Segment Start: EXTRACTED INFORMATION
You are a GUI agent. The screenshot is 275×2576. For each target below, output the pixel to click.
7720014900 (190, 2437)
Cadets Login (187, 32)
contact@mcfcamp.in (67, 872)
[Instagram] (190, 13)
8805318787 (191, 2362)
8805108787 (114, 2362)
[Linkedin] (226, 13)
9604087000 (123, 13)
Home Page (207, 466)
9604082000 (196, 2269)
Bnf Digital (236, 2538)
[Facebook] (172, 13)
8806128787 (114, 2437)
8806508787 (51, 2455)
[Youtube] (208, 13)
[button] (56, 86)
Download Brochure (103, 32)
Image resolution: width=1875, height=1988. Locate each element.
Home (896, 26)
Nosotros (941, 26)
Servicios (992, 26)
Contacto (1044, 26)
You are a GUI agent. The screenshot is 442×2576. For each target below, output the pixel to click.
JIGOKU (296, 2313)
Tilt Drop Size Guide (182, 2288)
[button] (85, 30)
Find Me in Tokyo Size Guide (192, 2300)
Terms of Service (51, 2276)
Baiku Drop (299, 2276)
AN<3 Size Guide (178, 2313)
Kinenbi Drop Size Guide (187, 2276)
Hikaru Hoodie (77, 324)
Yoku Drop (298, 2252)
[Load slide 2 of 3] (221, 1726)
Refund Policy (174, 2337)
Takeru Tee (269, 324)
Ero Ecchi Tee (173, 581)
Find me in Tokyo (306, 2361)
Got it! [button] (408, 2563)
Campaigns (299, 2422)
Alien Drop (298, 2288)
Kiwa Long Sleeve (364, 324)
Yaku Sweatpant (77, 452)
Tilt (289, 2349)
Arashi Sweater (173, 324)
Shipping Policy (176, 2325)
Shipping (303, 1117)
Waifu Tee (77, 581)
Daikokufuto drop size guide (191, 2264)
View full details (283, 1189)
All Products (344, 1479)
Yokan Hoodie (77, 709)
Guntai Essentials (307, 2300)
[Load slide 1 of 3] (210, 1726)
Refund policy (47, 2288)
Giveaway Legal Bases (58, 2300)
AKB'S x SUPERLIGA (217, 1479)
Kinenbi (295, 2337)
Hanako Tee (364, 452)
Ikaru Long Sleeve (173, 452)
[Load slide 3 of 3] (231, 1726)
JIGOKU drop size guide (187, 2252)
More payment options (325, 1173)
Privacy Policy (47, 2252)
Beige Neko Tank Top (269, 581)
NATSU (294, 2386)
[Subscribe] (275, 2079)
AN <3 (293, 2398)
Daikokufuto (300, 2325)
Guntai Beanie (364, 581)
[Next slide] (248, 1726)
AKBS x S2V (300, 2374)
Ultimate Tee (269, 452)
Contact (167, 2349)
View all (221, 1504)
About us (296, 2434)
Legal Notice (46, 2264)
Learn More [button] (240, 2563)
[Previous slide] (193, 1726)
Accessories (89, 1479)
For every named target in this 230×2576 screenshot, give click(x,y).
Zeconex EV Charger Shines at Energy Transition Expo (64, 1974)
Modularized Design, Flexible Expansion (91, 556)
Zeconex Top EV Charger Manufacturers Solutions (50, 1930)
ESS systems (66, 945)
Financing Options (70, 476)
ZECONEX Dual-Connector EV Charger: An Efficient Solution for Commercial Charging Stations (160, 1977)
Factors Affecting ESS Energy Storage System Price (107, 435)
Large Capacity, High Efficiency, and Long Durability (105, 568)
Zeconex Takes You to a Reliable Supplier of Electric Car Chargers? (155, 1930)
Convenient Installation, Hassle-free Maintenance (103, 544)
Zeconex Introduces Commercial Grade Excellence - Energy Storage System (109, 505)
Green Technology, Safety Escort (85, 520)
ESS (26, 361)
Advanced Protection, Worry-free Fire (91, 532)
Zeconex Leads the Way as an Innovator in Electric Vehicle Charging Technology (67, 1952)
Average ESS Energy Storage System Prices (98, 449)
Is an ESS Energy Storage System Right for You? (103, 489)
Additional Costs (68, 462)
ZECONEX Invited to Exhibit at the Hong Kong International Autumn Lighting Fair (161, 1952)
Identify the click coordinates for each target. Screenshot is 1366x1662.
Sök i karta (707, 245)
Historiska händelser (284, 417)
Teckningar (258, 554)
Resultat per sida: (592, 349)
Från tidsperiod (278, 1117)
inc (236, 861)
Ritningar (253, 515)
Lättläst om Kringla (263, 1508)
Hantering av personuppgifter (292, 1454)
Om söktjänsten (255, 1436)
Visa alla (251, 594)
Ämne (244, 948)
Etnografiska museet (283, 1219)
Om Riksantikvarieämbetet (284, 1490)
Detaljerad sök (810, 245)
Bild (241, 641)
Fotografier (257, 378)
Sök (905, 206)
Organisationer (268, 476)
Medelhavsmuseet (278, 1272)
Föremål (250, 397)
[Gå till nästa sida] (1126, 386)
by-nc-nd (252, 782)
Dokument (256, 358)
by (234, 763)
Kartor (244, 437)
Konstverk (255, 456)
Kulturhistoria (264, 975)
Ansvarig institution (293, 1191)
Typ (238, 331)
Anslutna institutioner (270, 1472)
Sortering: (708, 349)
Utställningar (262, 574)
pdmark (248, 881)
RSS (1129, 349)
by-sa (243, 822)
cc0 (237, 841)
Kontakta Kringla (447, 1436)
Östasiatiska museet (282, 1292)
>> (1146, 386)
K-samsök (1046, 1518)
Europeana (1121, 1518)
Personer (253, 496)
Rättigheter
Segment End: EXTRACTED INFORMATION
## TASK ITEM:
Check each line of the data above for the word "below". Report how many lines have it, and nothing else.

## SOLUTION FOR THIS TASK:
2